Philippines

Un événement a mobilisé les énergies et les débats au cours de l'année écoulée : la succession de la présidente Corazon Aquino. À la suite des élections présidentielles du 11 mai, les plus libres qu'aient connues les Philippines depuis leur indépendance, l'ex-général Fidel Ramos a été élu à la tête de l'État. Militaire de carrière, protestant, dans un pays largement catholique, et ayant été l'un des chefs de la rébellion militaire qui chassa Ferdinand Marcos du pouvoir en février 1986, il apparut par la suite comme l'arbitre des équilibres entre le gouvernement et l'armée. C'est en grande partie grâce à lui que Mme Aquino demeura à la présidence malgré sept putschs militaires.

Désenchantement

Ces élections furent aussi l'occasion pour les Philippins de faire un bilan des six années de présidence Aquino. Leur choix sans grand enthousiasme (M. Ramos a été élu avec 23,5 % des suffrages exprimés) fut dicté par des espérances d'une reprise en main d'un pays qui, tant sur le plan social qu'économique, a connu une dérive certaine.

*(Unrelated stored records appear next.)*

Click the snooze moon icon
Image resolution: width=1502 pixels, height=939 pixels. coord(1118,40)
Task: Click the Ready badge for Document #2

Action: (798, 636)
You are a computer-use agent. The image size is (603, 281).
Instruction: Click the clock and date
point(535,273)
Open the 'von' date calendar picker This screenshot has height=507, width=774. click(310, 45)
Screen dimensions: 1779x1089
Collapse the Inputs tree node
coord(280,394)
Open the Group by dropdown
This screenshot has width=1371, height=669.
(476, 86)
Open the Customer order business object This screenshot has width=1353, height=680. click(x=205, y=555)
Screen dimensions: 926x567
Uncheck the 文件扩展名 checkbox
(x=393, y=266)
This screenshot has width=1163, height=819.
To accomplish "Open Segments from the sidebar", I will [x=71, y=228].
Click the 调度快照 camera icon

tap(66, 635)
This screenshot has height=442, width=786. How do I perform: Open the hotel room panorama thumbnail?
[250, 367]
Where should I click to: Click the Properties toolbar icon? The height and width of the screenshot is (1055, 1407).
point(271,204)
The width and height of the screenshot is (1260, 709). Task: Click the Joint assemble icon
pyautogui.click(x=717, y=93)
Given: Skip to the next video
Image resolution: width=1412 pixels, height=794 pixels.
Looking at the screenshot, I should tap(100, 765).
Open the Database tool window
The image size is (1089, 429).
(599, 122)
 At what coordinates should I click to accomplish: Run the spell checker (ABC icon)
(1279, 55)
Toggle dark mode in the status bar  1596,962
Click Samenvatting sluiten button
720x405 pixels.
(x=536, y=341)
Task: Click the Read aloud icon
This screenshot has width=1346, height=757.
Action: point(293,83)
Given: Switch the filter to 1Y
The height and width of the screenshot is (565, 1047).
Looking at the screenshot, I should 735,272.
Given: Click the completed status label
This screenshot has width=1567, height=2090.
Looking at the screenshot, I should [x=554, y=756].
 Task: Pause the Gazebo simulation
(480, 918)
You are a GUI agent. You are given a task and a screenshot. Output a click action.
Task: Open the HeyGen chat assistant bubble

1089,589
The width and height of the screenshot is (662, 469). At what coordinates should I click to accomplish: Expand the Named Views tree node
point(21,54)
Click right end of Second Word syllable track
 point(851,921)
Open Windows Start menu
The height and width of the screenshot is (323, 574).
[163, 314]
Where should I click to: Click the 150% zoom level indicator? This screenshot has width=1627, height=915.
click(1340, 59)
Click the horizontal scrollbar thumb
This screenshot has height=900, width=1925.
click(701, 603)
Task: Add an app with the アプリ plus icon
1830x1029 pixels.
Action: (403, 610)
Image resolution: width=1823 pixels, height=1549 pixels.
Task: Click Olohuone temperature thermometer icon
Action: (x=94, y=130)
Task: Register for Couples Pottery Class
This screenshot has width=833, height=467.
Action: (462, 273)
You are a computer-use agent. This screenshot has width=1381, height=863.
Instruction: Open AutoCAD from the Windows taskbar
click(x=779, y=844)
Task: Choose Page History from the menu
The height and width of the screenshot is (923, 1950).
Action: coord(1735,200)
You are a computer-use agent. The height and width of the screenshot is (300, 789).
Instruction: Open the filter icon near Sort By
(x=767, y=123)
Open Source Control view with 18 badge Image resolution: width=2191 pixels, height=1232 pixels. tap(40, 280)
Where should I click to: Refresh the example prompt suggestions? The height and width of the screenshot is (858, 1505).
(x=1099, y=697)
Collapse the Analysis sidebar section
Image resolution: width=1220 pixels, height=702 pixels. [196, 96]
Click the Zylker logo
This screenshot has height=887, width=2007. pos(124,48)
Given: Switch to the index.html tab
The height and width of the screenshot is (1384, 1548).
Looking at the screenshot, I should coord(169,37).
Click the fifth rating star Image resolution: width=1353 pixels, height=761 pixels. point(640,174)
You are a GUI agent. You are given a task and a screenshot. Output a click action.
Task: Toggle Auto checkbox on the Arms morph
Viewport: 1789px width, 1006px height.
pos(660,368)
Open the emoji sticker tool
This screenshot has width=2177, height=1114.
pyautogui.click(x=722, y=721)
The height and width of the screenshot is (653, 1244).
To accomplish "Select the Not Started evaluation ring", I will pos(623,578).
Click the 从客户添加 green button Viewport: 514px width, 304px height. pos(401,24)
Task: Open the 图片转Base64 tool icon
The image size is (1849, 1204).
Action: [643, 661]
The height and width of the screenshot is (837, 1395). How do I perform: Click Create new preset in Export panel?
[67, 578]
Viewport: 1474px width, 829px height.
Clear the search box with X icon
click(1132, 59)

Après vingt ans de dictature Marcos, Mme Aquino avait été portée au pouvoir par une volée d'espoirs, mais rapidement, les Philippins ont compris que la seule vertu de la liberté n'était pas suffisante pour améliorer leurs conditions de vie. Les votes qu'a mobilisés une des candidates, Mme Miriam Defensor-Santiago, qui pourfendait la corruption, la paresse de l'oligarchie et de la bureaucratie avec une démagogie proche du « charlatanisme politique », ont été révélateurs d'un malaise certain.

Gâchis économique

Lorsque Mme Aquino a quitté le pouvoir, son taux de popularité était au plus bas. Sur le plan économique et social, les signes du sous-développement s'étaient aggravés et contrastaient d'autant plus avec la croissance de voisins d'un pays qui, dans les années 1960, passait pour l'un des plus prometteurs. Les revenus des deux tiers des familles n'avaient pas augmenté en termes réels depuis 1980. Les Philippines ont certes été victimes aussi de catastrophes naturelles (typhons et éruption du Pinatubo en juin 1991, qui accéléra la décision de Washington de fermer ses bases militaires de Clark et de Subic Bay), mais la faillite du pouvoir n'en était pas moins évidente. Ne pouvant respecter ses engagements envers le Fonds monétaire international pour rembourser sa dette (15 milliards de dollars), Manille dut en outre accepter un plan d'austérité qui s'est révélé excessif.

L'élection de M. Ramos a donc été ressentie comme une promesse. Elle a surtout démontré un rejet des politiciens traditionnels (ceux que la presse nomme les trapos). Autre évolution : celle de la gauche. La vitalité d'une multitude de petites organisations qui animent des mouvements sociaux divers, et dont certaines ont, notamment, soutenu la candidature à la présidence du sénateur Jovito Salonga, l'une des grandes figures du nationalisme philippin, contraste avec une absence de perspectives politiques nationales unifiées. La gauche révolutionnaire a peu pesé sur le scrutin de mai 1992. Dès son arrivée au pouvoir, M. Ramos a promis un retour à l'ordre, et notamment une lutte sévère contre la criminalité. Il a d'autre part promis une amnistie générale et la légalisation du Parti communiste (par l'abrogation de la loi de 1957), à condition que la New People's army, bras armé du PC, les soldats rebelles et les séparatistes musulmans rendent les armes. Il y a actuellement encore 641 détenus politiques aux Philippines.

Redéfinir les alliances

En matière diplomatique, l'une des premières tâches du nouveau président sera de redéfinir les relations avec le grand allié (et ancien colonisateur) américain. M. Ramos a clairement affirmé que les Philippines, qui, en septembre 1991, ont refusé de signer un nouveau pacte sur les bases militaires américaines sur leur sol, n'entendent pas pour autant être isolationnistes. Il compte, en outre, resserrer les liens avec les voisins asiatiques, à commencer par le Japon.